# TASK INSTRUCTIONS:
In the blog excerpt, from which novel is the passage about Mopworth taken?

# SUPPLIED TEXT:
Monday, February 14, 2005

Husbands and Wives

One of my favorite novelists was Peter DeVries who poked fun at modern suburban living and modernity in general. Often, I'd run across a snipit that I thought worth recording. Here's one of them from his novel, "Reuben, Reuben. "

The conclusion Mopworth now drew about it was based on a sizable span of daily experience, now for the first time recognized in terms of a general principle. it was that the woman determined the weather in the house. From her came permission to laugh, instruction to brood, the cue for fun or woe. As he stepped in the door Mopworth realized that the first things he did was, not greet Geneva, but read her face to determine how she should be greeted. He consulted her face like this many times a day, as one consults a barometer, to see what kind of day or evening it will be. He had done this now, he remarked to himslef for the first time, for well over a year. Was it true of all marriages, or only mariages like his, in which the man is the acquiescent; the type wanting only peace in the house? Was it more true now that it had once been? Or more true in American than elsewhere? That woman calls the ever-changing emotional tunes to which once dances--was that universal fact accepted abroad without fuss and only exaggerated in a country where emancipation was bearing its first disillusioning fuits, like early returns in a doubtful election?

Friday, February 11, 2005

Quote of the Day

If other people are going to talk, conversation becomes impossible.
--James Whistler

Friday, February 04, 2005

Agree?

# EXTRACTED INFORMATION:
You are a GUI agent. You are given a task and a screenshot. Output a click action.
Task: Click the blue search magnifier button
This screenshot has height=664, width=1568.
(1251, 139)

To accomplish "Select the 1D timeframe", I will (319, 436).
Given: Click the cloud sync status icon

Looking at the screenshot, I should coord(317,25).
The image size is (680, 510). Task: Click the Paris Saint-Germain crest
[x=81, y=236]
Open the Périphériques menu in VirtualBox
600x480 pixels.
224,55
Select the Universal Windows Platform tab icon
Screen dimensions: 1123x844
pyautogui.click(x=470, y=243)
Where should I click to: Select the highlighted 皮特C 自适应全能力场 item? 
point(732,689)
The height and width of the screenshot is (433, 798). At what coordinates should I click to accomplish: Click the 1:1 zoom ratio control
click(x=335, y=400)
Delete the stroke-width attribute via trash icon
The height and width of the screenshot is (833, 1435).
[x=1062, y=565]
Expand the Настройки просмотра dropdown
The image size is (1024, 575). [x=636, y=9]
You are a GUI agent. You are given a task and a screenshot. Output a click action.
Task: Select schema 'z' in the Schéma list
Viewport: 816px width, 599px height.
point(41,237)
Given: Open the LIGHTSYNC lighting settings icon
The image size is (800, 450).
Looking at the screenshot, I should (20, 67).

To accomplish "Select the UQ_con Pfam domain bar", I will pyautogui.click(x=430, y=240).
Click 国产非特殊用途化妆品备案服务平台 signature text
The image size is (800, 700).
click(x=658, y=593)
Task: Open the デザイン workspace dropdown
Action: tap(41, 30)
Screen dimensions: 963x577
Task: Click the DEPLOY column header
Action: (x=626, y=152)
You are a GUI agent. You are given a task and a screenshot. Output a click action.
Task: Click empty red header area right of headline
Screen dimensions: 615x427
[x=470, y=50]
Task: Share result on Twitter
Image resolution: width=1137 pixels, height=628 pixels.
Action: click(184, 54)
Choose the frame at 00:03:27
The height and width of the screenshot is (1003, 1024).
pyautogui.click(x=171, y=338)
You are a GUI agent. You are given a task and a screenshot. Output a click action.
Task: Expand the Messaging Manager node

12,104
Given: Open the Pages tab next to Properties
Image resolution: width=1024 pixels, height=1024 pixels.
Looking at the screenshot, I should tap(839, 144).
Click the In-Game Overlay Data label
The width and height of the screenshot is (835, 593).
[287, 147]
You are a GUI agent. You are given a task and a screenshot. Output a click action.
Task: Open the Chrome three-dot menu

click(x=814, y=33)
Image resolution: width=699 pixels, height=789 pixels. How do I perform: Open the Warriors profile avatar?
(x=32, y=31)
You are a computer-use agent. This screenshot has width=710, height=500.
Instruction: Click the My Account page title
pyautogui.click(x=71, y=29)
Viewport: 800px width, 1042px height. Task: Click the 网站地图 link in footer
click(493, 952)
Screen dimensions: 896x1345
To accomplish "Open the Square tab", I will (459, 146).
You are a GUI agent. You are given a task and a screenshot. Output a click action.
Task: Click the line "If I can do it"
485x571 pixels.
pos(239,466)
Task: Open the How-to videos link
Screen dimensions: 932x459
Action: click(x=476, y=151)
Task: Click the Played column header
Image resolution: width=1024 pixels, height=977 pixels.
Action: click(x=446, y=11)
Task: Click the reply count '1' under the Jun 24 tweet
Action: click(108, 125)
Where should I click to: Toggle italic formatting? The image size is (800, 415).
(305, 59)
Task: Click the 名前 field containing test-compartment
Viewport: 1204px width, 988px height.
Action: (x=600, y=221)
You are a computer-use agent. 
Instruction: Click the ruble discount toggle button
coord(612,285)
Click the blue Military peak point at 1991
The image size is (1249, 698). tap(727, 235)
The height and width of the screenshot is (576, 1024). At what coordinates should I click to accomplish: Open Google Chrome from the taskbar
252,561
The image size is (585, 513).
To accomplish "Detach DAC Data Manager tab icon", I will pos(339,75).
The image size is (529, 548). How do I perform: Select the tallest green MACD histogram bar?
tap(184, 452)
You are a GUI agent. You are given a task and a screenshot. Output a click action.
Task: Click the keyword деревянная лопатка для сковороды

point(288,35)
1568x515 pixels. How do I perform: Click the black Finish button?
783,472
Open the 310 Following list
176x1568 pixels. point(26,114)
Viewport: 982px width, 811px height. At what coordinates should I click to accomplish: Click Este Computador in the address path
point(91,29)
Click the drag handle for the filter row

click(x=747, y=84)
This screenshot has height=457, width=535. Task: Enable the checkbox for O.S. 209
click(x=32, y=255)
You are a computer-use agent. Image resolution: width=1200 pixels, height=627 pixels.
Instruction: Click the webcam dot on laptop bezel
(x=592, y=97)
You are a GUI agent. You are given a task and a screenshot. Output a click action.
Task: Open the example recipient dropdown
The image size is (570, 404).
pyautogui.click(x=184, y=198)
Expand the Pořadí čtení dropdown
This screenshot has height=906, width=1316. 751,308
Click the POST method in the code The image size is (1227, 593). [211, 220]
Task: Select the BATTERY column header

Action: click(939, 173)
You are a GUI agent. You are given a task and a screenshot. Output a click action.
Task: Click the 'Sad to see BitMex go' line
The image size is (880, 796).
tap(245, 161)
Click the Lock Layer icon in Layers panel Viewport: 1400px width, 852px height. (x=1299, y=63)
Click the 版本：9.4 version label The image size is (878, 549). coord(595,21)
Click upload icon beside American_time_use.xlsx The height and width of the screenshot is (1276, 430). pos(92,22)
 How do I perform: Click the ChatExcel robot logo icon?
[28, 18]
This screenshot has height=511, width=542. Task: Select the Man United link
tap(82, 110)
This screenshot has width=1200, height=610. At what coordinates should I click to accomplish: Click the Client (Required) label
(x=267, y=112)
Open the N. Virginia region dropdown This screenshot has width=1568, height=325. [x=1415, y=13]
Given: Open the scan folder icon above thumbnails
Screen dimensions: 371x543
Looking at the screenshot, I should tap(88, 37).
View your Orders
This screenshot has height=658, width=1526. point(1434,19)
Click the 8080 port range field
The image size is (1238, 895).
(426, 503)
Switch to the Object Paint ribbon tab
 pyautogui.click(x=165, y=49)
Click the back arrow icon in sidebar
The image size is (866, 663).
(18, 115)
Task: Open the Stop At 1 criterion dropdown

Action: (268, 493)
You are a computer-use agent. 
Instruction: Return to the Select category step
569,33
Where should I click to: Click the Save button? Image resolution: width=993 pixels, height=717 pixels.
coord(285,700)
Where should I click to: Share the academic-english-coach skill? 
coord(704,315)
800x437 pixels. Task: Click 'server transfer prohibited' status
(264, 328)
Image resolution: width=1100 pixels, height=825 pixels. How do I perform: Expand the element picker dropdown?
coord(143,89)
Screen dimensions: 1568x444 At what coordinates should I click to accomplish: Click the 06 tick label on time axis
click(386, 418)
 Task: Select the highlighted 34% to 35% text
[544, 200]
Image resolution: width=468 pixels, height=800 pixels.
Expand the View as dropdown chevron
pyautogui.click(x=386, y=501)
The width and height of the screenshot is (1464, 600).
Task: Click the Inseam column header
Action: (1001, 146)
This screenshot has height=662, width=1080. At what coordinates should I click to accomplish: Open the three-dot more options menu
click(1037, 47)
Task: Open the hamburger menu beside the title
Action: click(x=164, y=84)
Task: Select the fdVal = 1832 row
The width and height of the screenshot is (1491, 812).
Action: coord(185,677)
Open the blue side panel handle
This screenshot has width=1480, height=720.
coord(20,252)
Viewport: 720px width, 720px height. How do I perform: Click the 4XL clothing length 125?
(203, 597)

# TASK RESPONSE:
It is from Peter DeVries's novel "Reuben, Reuben."